What first drew my attention to the novel (after being coerced into reading it by my editor) was Latronico's use of the digital photograph as a narrative object. In the first few pages, he lures readers in with the promise of a Bohemian existence, the impression of a Pinterest-y artsiness we all envy, by describing the rented apartment of the main characters, Anna and Tom, through photographs posted on Airbnb. It's a scenography that is meticulously crafted for his readers. What Latronico describes exudes an almost palpable sense of deliberate abundance, epitomised by the potted plants that seem to be everywhere, the vinyl records tastefully arranged on a sleek, low coffee table, the vintage graphic posters that allude to the couple's niche interests, robust furniture either picked out from the vintage market or minimalist add-ons from IKEA. To complete the lived-in feel of it all, we might throw in back issues of the New Yorker, yellowing paperbacks, artisanal pottery and maybe even a moka pot on the stove. The life Anna and Tom supposedly lead in Berlin is perfect. At least when we ‘look’ at it. And it's precisely because Latronico’s exhaustive report of Anna and Tom’s residence reads almost like a feature in a lifestyle, design or architecture magazine (this one too is culpable). The elements that make up this story are all the same. You see the same cultivated nostalgia, the same manufactured desire adhering to the same taste for the Italian brands of furniture and handcrafted Japanese earthenware, and hence the same ‘aesthetic’.
In Ways of Seeing (1972), John Berger's examination of the modern form of photography, he details the tradition of depicting wealth through objects and, hence, depicting class through oil painting. He traces the evolution of this tradition to the present, and its mirroring in the proliferation of the publicity image, one produced specifically to elicit the desire for a new life. The inescapability of the trick mirror that is the internet works in much the same way. Image after image, carousel after carousel, all specifically curated to entice you: the unwittingly willing viewer. American writer Susan Sontag, in her critique of a society increasingly and excessively reliant on mere representation, notes that beauty becomes abstracted to “another way of seeing”. She writes, “Reality as such is redefined—as an item for exhibition, as a record for scrutiny, as a target for surveillance. The photographic exploration and duplication of the world fragments continuities and feeds the pieces into an interminable dossier.”

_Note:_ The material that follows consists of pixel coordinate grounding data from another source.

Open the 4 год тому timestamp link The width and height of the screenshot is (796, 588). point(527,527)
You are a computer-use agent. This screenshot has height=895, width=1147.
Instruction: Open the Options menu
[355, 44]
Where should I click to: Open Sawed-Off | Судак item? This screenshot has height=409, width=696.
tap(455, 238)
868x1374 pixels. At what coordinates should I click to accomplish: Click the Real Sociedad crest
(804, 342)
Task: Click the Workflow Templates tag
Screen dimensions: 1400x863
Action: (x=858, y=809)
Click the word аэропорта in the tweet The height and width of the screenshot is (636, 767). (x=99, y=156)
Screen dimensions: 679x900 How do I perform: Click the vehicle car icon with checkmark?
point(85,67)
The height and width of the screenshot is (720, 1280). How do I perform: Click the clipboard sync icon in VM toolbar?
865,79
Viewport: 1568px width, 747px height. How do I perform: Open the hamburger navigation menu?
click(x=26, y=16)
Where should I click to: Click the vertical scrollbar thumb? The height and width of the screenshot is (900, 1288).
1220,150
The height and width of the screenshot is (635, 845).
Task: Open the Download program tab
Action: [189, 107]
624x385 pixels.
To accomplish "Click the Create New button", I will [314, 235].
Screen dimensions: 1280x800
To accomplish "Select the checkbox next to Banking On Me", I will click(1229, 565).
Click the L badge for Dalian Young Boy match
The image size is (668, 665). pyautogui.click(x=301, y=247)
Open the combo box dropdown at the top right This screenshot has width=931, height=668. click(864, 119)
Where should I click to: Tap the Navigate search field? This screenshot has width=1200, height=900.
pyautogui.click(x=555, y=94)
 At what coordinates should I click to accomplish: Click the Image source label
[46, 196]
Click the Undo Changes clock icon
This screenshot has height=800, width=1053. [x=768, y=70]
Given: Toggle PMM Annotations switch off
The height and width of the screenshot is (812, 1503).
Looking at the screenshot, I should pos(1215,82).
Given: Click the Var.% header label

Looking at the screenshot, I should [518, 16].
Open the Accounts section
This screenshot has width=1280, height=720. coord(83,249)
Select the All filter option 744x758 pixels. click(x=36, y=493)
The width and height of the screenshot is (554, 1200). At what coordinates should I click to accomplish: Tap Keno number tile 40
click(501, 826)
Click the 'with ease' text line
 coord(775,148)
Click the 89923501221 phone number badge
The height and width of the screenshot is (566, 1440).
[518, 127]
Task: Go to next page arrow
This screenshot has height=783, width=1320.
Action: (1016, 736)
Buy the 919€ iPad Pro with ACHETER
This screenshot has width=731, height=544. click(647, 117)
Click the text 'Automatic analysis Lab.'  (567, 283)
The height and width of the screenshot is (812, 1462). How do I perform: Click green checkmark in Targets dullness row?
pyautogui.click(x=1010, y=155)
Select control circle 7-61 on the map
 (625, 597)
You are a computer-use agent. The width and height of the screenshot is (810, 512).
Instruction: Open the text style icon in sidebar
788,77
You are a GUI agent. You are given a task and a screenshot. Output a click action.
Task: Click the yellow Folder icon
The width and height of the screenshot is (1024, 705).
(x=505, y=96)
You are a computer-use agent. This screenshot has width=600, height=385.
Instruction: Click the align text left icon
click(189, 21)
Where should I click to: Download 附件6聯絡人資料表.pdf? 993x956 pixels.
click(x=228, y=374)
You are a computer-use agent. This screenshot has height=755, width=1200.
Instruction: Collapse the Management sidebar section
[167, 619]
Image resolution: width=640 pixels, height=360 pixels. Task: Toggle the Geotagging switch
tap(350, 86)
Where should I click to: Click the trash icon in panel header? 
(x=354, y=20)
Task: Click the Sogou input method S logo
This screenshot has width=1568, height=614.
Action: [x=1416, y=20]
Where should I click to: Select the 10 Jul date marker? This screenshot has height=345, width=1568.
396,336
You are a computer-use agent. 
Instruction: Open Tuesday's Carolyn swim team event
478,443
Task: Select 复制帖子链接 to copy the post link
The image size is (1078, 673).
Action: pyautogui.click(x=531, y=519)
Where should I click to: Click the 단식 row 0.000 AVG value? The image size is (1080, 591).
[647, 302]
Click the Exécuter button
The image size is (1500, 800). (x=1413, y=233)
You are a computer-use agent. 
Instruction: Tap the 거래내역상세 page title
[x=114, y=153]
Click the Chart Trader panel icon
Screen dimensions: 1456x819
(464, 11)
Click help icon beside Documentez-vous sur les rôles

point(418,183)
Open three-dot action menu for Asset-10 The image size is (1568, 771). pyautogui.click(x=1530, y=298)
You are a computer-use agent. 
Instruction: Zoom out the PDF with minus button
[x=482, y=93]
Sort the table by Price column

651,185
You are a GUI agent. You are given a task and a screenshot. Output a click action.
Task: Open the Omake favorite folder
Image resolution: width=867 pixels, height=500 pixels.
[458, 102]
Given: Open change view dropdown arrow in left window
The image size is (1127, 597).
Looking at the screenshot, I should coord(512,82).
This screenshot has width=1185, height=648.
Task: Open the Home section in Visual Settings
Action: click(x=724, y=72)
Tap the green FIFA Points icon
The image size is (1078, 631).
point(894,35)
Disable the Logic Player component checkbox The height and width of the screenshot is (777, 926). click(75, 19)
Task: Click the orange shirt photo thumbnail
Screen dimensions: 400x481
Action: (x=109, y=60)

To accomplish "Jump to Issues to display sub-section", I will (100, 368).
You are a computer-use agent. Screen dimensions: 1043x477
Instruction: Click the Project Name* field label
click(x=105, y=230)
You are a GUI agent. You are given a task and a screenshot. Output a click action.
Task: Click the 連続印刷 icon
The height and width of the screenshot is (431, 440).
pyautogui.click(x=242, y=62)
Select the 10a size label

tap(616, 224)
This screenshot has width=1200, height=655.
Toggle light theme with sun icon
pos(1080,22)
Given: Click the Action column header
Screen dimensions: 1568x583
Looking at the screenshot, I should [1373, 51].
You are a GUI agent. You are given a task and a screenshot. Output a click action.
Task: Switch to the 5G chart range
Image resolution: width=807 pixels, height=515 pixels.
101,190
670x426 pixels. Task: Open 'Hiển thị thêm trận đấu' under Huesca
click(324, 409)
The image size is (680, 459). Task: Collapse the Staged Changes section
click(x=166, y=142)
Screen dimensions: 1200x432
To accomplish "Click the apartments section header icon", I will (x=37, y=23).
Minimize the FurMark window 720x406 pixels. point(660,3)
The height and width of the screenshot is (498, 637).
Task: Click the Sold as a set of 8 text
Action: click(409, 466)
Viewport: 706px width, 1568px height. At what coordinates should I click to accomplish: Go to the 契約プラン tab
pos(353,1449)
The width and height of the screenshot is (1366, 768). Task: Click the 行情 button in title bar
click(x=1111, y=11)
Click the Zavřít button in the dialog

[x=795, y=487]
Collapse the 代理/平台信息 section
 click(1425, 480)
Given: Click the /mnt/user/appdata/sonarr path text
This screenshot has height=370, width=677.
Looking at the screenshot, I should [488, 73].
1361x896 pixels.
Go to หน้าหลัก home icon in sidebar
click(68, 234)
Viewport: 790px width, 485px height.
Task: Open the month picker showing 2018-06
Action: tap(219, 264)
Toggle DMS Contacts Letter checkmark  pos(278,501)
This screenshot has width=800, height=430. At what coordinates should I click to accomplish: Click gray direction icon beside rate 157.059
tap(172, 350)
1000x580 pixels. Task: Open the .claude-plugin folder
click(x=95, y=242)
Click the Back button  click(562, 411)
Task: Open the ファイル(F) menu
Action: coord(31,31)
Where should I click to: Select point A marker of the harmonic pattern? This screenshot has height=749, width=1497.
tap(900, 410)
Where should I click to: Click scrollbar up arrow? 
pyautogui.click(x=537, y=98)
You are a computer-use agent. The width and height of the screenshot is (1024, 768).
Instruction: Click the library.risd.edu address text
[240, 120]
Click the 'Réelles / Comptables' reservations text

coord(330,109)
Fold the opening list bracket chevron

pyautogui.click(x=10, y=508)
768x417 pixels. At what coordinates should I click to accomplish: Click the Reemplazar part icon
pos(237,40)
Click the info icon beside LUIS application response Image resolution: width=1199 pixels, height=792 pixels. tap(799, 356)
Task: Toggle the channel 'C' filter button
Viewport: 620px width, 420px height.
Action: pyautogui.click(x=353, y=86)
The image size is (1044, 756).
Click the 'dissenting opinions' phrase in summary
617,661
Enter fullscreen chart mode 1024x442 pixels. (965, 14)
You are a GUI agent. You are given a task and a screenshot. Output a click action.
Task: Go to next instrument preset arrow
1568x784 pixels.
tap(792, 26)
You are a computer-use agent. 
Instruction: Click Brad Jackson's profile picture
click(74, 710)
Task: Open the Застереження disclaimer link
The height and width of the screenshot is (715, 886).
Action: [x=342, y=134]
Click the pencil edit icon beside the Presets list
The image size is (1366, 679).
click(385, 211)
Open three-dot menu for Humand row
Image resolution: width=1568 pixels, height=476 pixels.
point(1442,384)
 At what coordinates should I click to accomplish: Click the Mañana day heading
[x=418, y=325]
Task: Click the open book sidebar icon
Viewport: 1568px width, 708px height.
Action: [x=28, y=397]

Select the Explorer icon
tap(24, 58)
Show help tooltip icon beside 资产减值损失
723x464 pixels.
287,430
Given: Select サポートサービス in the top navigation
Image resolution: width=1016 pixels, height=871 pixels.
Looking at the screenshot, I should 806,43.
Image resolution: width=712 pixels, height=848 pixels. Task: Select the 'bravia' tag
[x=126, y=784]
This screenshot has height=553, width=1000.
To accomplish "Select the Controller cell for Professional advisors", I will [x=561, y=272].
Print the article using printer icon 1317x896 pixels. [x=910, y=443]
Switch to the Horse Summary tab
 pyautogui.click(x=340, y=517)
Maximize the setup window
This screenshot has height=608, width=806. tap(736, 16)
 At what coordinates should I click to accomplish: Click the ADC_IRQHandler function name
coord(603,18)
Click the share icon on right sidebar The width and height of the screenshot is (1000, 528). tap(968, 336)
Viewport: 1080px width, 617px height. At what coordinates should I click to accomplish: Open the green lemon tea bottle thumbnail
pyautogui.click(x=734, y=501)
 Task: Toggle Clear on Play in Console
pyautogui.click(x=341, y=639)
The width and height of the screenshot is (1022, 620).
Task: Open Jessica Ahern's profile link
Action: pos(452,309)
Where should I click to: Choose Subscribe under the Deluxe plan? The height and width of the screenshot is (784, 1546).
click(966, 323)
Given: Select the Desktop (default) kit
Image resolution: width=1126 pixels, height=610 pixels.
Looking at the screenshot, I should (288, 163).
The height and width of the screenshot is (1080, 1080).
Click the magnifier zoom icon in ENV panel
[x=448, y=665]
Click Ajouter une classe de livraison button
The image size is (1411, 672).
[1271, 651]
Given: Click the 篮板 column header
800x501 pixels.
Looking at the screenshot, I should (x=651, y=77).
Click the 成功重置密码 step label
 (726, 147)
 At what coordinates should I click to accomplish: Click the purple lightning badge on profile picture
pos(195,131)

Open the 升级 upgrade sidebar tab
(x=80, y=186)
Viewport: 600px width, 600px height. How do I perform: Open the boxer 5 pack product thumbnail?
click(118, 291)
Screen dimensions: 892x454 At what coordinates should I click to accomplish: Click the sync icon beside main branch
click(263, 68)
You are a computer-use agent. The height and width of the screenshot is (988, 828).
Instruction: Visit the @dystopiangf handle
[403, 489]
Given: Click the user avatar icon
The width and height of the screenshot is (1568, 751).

The fact that the digital age we find ourselves mired in is a tool for surveillance (by the state but more so ourselves) is widely discussed, and most succinctly elucidated in The Age of Surveillance Capitalism (2019) by Shoshana Zuboff. As she notes, the more time we spend in the digital world, the more we scroll, click, like, share (and subscribe), the more data tech companies can garner about our behaviour patterns. This data is directly translatable into controlling what we buy, what we read, where we go, who we are. Building on this premise, Kyle Chayka’s Filterworld (2024) dwells in detail on how closely our choices are determined by nebulous data—the books we read picked by BookTok, the movies by what would be deemed acceptable on Letterboxd, the shows by Netflix and even the places we eat, shop, vacation and live by the violence of ‘Instagramability’. We’re all victims of the lowest common denominator. However, as Chayka counters, “In order to have taste, it is not enough to see and to know what is beautiful in a given work…Taste requires experiencing the creation in its entirety and evaluating one’s own authentic emotional response to it, parsing its effect.” What, then, determines taste?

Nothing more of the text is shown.